Hsp vasculitus

[Grenola]

Anyone with experience?

My 5 year old has. Quite severe in hospital. His urine is dark brown, off the scale protien and blood in urine and BP that can't be kept down. Even after 3 diff BP meds.

Its been 11 days since he got in. 4 days in hospital..... I'm scared now.

What should I be expecting for treatment? And how will we know if he kidne

... His kidneys have long term damage?

I have no experience, @Grenola, but just wanted to offer you a hand hold.

Have the doctors been able to tell you anything about how things should get better? It must be so worrying for you right now. Hopefully someone who has experience will see this soon.

They have been taking a wait and see approach but treating the high BP.

Thr last few hours he has vomited lots, had nose bleeds and spiked a fever with low oxygen. So they putting him on iv antibiotics, fluid and Paracetemol
I'm so worried his kidneys won't recover from this.

Thanks for replying. It's lonely and I've been so frightened for him this eve. Think fatigue doesn't help either

The poor wee boy. And it must be absolutely exhausting for you. Do you have anyone to support you?

Here alone. Only 1 parent can stay due to covid
I have a disabled child at home too so I feel very heavy hearted.

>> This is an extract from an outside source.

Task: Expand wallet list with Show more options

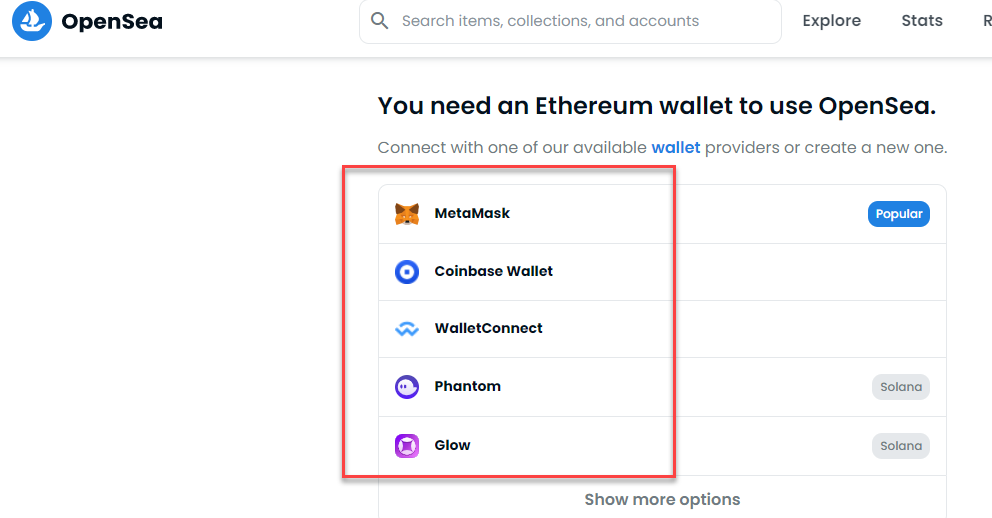Action: click(662, 499)
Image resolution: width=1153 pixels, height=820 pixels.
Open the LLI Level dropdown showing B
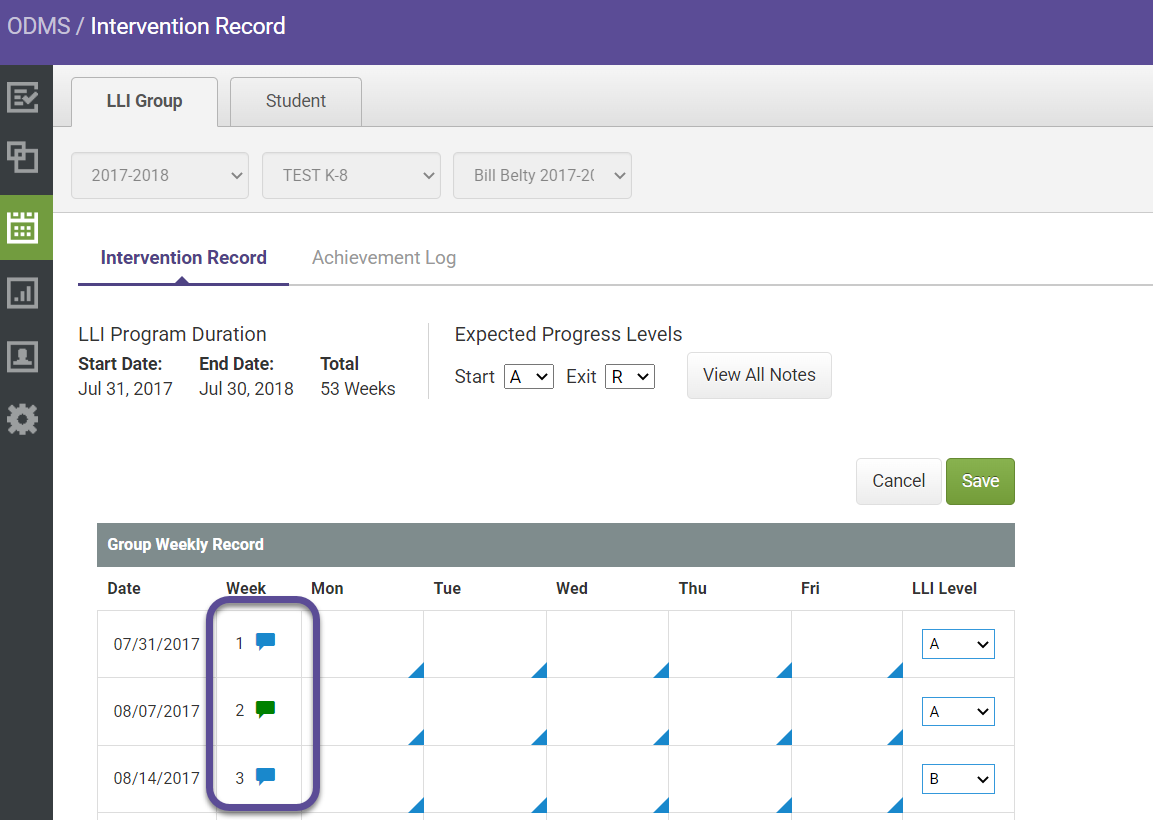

More tests today and a kidney socielsrbhas finally seen him. She says it isn't hsp now

Oh goodness, @Grenola, that is so much to be coping with. 💜 I hope you get some more answers tomorrow.

It looks like the autoimmune board is pretty quiet, so it might be worth posting in another area to get more general support. I’ll have a look and see where might be best. Thinking of you

It looks like Chat might be the best place to get some traffic and support, OP.

Thanks @SparklingLime

Do you know what type he has? The vasculitis support (UK) group on fb is a brilliant support group who can answer questions, there's also the Vasculitis U.K. website - https://www.vasculitis.org.uk/about-vasculitis/frequently-asked-questions they have a helpline and are absolutely amazing

I was diagnosed in Feb last year so relatively new to it but I think adult and child can be completely different. I hope you get some answers from the drs soon

Thinking of you and your little boy, @Grenola. I hope you’ve had some rest and that the situation is becoming clearer.

Hello
Thanks @SparklingLime my son is in a much better situation today. The bo medication and antibiotics seems to be helping him cope with the illness.
Also a new specialist has taken him on has diagnosed him as having Glomerulonephritis. He's had an uktr sound which would suggest this diagnosis is correct, however it will take a week for. His bloods to be analysed to a degree to confirm this. I am hoping it is this as there Is hope of a full recovery for him. But she said if it isn't then she has ideas for the next steps. His kidneys are still not working properly but his medication is protecting his body from damage. We are hoping that in a few days we can go home with a treatment plan and return to the ward for day visits instead of staying in.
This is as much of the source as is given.